BEGIN Exercise inputs
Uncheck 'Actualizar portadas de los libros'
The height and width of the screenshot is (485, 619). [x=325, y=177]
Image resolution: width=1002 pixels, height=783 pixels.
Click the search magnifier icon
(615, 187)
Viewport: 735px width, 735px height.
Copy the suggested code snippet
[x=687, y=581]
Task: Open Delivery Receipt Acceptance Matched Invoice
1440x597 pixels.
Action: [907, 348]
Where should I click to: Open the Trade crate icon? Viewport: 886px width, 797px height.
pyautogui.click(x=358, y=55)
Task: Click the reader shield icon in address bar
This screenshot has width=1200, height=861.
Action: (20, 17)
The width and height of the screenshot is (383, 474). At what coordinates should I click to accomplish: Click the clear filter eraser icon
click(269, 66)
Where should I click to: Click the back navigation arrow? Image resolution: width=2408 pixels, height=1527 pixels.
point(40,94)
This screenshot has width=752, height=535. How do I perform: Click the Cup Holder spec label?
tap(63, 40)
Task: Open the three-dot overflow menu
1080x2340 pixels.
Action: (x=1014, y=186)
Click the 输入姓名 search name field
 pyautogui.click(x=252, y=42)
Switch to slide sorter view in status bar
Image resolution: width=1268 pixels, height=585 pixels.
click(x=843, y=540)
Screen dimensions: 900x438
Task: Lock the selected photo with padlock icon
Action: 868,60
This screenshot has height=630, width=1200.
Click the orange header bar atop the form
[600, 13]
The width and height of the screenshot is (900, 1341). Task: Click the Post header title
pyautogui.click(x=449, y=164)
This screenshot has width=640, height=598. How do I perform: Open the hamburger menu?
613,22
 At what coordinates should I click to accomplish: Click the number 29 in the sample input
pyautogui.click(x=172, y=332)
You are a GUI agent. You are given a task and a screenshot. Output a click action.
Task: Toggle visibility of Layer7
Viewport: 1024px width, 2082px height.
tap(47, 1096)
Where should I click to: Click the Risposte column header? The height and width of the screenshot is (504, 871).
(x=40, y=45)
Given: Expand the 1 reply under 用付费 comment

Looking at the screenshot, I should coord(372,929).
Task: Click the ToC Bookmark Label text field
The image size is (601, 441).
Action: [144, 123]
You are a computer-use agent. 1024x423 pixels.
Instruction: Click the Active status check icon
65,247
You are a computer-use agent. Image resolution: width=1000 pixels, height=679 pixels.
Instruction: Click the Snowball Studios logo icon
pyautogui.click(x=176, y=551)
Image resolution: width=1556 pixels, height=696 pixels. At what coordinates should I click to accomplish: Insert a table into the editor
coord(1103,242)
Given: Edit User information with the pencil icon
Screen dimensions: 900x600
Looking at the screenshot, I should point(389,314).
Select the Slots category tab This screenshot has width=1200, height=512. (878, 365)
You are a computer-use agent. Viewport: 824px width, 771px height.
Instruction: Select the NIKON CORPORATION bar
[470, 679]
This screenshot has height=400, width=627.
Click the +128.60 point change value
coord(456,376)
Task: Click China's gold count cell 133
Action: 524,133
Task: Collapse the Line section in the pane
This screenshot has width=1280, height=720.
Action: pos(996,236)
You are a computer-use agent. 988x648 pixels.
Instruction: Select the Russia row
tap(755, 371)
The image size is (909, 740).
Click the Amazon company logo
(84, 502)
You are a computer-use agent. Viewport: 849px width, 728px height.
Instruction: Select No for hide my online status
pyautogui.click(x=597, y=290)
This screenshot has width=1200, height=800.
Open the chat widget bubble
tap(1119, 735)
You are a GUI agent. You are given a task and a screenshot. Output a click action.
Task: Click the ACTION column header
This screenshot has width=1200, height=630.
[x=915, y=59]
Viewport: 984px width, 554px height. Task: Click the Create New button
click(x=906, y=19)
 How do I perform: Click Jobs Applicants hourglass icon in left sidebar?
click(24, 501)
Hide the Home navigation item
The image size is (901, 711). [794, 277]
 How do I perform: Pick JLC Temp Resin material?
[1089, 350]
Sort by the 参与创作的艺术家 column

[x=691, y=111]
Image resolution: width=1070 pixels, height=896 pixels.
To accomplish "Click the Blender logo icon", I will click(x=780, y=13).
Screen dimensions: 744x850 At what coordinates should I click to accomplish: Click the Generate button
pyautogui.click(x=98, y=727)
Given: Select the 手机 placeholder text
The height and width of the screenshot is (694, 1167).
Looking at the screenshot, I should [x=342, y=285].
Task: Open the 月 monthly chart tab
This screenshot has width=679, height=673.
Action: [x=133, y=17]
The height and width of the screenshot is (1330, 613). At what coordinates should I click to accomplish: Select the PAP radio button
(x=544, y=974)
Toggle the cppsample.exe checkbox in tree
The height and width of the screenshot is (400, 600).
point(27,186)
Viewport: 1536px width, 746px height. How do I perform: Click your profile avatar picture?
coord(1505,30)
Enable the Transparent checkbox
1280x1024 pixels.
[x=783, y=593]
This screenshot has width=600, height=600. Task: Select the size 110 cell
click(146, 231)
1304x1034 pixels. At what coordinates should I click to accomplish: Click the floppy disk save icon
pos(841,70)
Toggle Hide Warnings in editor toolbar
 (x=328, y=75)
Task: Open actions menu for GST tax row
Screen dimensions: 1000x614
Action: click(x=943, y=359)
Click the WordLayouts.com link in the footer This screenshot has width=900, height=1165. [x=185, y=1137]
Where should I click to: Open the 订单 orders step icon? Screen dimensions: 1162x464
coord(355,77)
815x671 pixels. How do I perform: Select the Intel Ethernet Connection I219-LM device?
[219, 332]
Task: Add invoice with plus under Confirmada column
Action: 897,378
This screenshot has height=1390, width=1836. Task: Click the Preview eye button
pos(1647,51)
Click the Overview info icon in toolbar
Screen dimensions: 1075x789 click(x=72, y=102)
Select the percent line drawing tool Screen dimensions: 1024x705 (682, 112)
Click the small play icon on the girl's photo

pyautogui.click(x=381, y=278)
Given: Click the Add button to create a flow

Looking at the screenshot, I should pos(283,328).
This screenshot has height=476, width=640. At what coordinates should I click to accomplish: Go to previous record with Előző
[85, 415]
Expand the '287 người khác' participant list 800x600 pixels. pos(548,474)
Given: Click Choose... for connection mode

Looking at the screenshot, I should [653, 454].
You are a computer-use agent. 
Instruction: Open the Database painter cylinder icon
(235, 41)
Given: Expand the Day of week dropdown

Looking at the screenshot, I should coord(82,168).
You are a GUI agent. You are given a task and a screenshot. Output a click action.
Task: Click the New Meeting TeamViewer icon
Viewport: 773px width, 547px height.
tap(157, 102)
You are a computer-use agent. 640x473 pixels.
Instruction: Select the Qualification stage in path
END Exercise inputs
Task description
Reproduce the records above in full and with exact wording.

Answer section
Uncheck 'Actualizar portadas de los libros'
The height and width of the screenshot is (485, 619). [x=325, y=177]
Image resolution: width=1002 pixels, height=783 pixels.
Click the search magnifier icon
(615, 187)
Viewport: 735px width, 735px height.
Copy the suggested code snippet
[x=687, y=581]
Task: Open Delivery Receipt Acceptance Matched Invoice
1440x597 pixels.
Action: [907, 348]
Where should I click to: Open the Trade crate icon? Viewport: 886px width, 797px height.
pyautogui.click(x=358, y=55)
Task: Click the reader shield icon in address bar
This screenshot has width=1200, height=861.
Action: (20, 17)
The width and height of the screenshot is (383, 474). At what coordinates should I click to accomplish: Click the clear filter eraser icon
click(269, 66)
Where should I click to: Click the back navigation arrow? Image resolution: width=2408 pixels, height=1527 pixels.
point(40,94)
This screenshot has width=752, height=535. How do I perform: Click the Cup Holder spec label?
tap(63, 40)
Task: Open the three-dot overflow menu
1080x2340 pixels.
Action: (x=1014, y=186)
Click the 输入姓名 search name field
 pyautogui.click(x=252, y=42)
Switch to slide sorter view in status bar
Image resolution: width=1268 pixels, height=585 pixels.
click(x=843, y=540)
Screen dimensions: 900x438
Task: Lock the selected photo with padlock icon
Action: 868,60
This screenshot has height=630, width=1200.
Click the orange header bar atop the form
[600, 13]
The width and height of the screenshot is (900, 1341). Task: Click the Post header title
pyautogui.click(x=449, y=164)
This screenshot has width=640, height=598. How do I perform: Open the hamburger menu?
613,22
 At what coordinates should I click to accomplish: Click the number 29 in the sample input
pyautogui.click(x=172, y=332)
You are a GUI agent. You are given a task and a screenshot. Output a click action.
Task: Toggle visibility of Layer7
Viewport: 1024px width, 2082px height.
tap(47, 1096)
Where should I click to: Click the Risposte column header? The height and width of the screenshot is (504, 871).
(x=40, y=45)
Given: Expand the 1 reply under 用付费 comment

Looking at the screenshot, I should coord(372,929).
Task: Click the ToC Bookmark Label text field
The image size is (601, 441).
Action: [144, 123]
You are a computer-use agent. 1024x423 pixels.
Instruction: Click the Active status check icon
65,247
You are a computer-use agent. Image resolution: width=1000 pixels, height=679 pixels.
Instruction: Click the Snowball Studios logo icon
pyautogui.click(x=176, y=551)
Image resolution: width=1556 pixels, height=696 pixels. At what coordinates should I click to accomplish: Insert a table into the editor
coord(1103,242)
Given: Edit User information with the pencil icon
Screen dimensions: 900x600
Looking at the screenshot, I should point(389,314).
Select the Slots category tab This screenshot has width=1200, height=512. (878, 365)
You are a computer-use agent. Viewport: 824px width, 771px height.
Instruction: Select the NIKON CORPORATION bar
[470, 679]
This screenshot has height=400, width=627.
Click the +128.60 point change value
coord(456,376)
Task: Click China's gold count cell 133
Action: 524,133
Task: Collapse the Line section in the pane
This screenshot has width=1280, height=720.
Action: pos(996,236)
You are a computer-use agent. 988x648 pixels.
Instruction: Select the Russia row
tap(755, 371)
The image size is (909, 740).
Click the Amazon company logo
(84, 502)
You are a computer-use agent. Viewport: 849px width, 728px height.
Instruction: Select No for hide my online status
pyautogui.click(x=597, y=290)
This screenshot has width=1200, height=800.
Open the chat widget bubble
tap(1119, 735)
You are a GUI agent. You are given a task and a screenshot. Output a click action.
Task: Click the ACTION column header
This screenshot has width=1200, height=630.
[x=915, y=59]
Viewport: 984px width, 554px height. Task: Click the Create New button
click(x=906, y=19)
 How do I perform: Click Jobs Applicants hourglass icon in left sidebar?
click(24, 501)
Hide the Home navigation item
The image size is (901, 711). [794, 277]
 How do I perform: Pick JLC Temp Resin material?
[1089, 350]
Sort by the 参与创作的艺术家 column

[x=691, y=111]
Image resolution: width=1070 pixels, height=896 pixels.
To accomplish "Click the Blender logo icon", I will click(x=780, y=13).
Screen dimensions: 744x850 At what coordinates should I click to accomplish: Click the Generate button
pyautogui.click(x=98, y=727)
Given: Select the 手机 placeholder text
The height and width of the screenshot is (694, 1167).
Looking at the screenshot, I should [x=342, y=285].
Task: Open the 月 monthly chart tab
This screenshot has width=679, height=673.
Action: [x=133, y=17]
The height and width of the screenshot is (1330, 613). At what coordinates should I click to accomplish: Select the PAP radio button
(x=544, y=974)
Toggle the cppsample.exe checkbox in tree
The height and width of the screenshot is (400, 600).
point(27,186)
Viewport: 1536px width, 746px height. How do I perform: Click your profile avatar picture?
coord(1505,30)
Enable the Transparent checkbox
1280x1024 pixels.
[x=783, y=593]
This screenshot has width=600, height=600. Task: Select the size 110 cell
click(146, 231)
1304x1034 pixels. At what coordinates should I click to accomplish: Click the floppy disk save icon
pos(841,70)
Toggle Hide Warnings in editor toolbar
 (x=328, y=75)
Task: Open actions menu for GST tax row
Screen dimensions: 1000x614
Action: click(x=943, y=359)
Click the WordLayouts.com link in the footer This screenshot has width=900, height=1165. [x=185, y=1137]
Where should I click to: Open the 订单 orders step icon? Screen dimensions: 1162x464
coord(355,77)
815x671 pixels. How do I perform: Select the Intel Ethernet Connection I219-LM device?
[219, 332]
Task: Add invoice with plus under Confirmada column
Action: 897,378
This screenshot has height=1390, width=1836. Task: Click the Preview eye button
pos(1647,51)
Click the Overview info icon in toolbar
Screen dimensions: 1075x789 click(x=72, y=102)
Select the percent line drawing tool Screen dimensions: 1024x705 (682, 112)
Click the small play icon on the girl's photo

pyautogui.click(x=381, y=278)
Given: Click the Add button to create a flow

Looking at the screenshot, I should pos(283,328).
This screenshot has height=476, width=640. At what coordinates should I click to accomplish: Go to previous record with Előző
[85, 415]
Expand the '287 người khác' participant list 800x600 pixels. pos(548,474)
Given: Click Choose... for connection mode

Looking at the screenshot, I should [653, 454].
You are a computer-use agent. 
Instruction: Open the Database painter cylinder icon
(235, 41)
Given: Expand the Day of week dropdown

Looking at the screenshot, I should coord(82,168).
You are a GUI agent. You are given a task and a screenshot. Output a click action.
Task: Click the New Meeting TeamViewer icon
Viewport: 773px width, 547px height.
tap(157, 102)
You are a computer-use agent. 640x473 pixels.
Instruction: Select the Qualification stage in path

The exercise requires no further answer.